There are several best practices that the sureties will look for when supporting a contractor who is in the process of transitioning the company:

  • Full commitment to succession planning – Top companies of all sizes view succession planning as part of their core responsibilities rather than as periodic events. Once top candidates for future leadership roles are identified, the leading contractors spend considerable time developing the capabilities of their high-potential candidates.
  • Ongoing evaluation – Rather than identifying candidates for a “just in case” checklist, top organizations assess potential and performance on a continual basis when evaluating the readiness of leadership candidates. Further, rather than relying on performance in an employee’s current role, additional “bolt-on” responsibilities are given to stretch a future leadership candidate and determine his or her ability to operate at the next level. In this regard, a safety net is usually provided in order to limit the tuition cost of the education.
  • Transparency – The pros and cons of transparency with succession plans are often debated. Full transparency can lead to the unintended consequence of resentment from less successful leaders, while limited transparency can result in mistrust within the organization. While there are merits to each argument, our observation is that top contractors tend to have a high level of transparency with leadership succession plans within their organizations. In addition to the internal transparency, the top companies also share their plans early and regularly with their service providers to ensure support for future changes.
  • Planning with no immediate event on the horizon – Leading companies have made succession planning and leadership development an essential part of their core business activities. This approach results in an “always ready” environment that can make future planned or unplanned succession events less daunting and risky when the time comes.
  • Depth of planning – When speaking of succession, we often hear people refer to the top jobs within an organization. Leading contractors go beyond senior management jobs when looking at their succession plans and then commit to an ongoing plan to identify and develop talent for positions that are well below the executive level. Over time, these companies have found that the process ultimately results in an extremely strong commitment to the organization’s success, as staff members feel they are part of a well-developed and strategically aligned plan for future growth and continuity.
  • Attracting and retaining talent – Along with providing clear benefits in preparation for eventual management or ownership transitions, embedding succession planning into a contractor’s culture can help attract and retain staff in today’s highly competitive labor market. An absolute priority for attracting new talent is an environment of frequent feedback and well-developed career plans. A strong succession-planning culture facilitates the environment demanded by the new workers entering the workforce and the future leadership pool.

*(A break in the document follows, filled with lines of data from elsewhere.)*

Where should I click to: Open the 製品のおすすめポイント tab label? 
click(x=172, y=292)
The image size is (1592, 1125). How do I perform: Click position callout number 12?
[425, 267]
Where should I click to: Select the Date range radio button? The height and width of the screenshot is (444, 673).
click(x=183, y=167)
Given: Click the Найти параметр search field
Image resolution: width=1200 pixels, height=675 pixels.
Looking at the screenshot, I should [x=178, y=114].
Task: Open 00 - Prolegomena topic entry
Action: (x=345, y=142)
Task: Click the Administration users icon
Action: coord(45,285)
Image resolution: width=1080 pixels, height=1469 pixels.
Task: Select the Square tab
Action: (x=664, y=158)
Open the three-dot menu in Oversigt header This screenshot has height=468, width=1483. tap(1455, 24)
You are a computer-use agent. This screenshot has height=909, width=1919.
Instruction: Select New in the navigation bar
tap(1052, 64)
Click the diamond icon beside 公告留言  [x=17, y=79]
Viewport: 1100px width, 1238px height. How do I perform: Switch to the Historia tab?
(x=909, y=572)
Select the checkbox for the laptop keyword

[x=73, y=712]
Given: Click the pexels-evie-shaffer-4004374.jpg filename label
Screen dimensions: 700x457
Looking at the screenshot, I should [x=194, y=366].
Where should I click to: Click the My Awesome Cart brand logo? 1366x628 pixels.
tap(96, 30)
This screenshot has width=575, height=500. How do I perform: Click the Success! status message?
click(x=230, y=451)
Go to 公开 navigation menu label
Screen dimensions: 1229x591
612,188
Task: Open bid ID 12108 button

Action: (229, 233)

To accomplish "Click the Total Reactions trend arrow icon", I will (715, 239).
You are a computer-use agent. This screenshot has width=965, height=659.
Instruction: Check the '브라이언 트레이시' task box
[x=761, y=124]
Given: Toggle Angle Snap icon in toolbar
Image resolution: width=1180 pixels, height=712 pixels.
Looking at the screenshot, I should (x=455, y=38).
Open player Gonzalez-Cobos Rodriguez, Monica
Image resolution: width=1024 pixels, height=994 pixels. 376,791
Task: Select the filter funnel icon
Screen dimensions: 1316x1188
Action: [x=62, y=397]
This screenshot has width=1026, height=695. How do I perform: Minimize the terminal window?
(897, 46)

Overall, it is very important to decide what the best course of action is in order to ensure the goals and objectives of the selling shareholders are met. If there is one industry that understands the need for planning, it is construction. Timelines, deadlines and changing conditions are factors that construction leaders deal with on a daily basis. The companies that are strategic, realistic and committed to a successful transition will be the ones positioned for positive results.

Remember, you don’t need to execute a plan all at once, but by setting interim goals, you can have a solid plan in place before you’re ready to pass on the business. The sooner you start discussing your succession with those you trust, the sooner you can feel secure about your company’s legacy and your personal future.

Top contractors are ahead of the curve in making succession planning part of their core management and leadership activities, and those organizations will be better prepared for when the inevitable decision to transition occurs.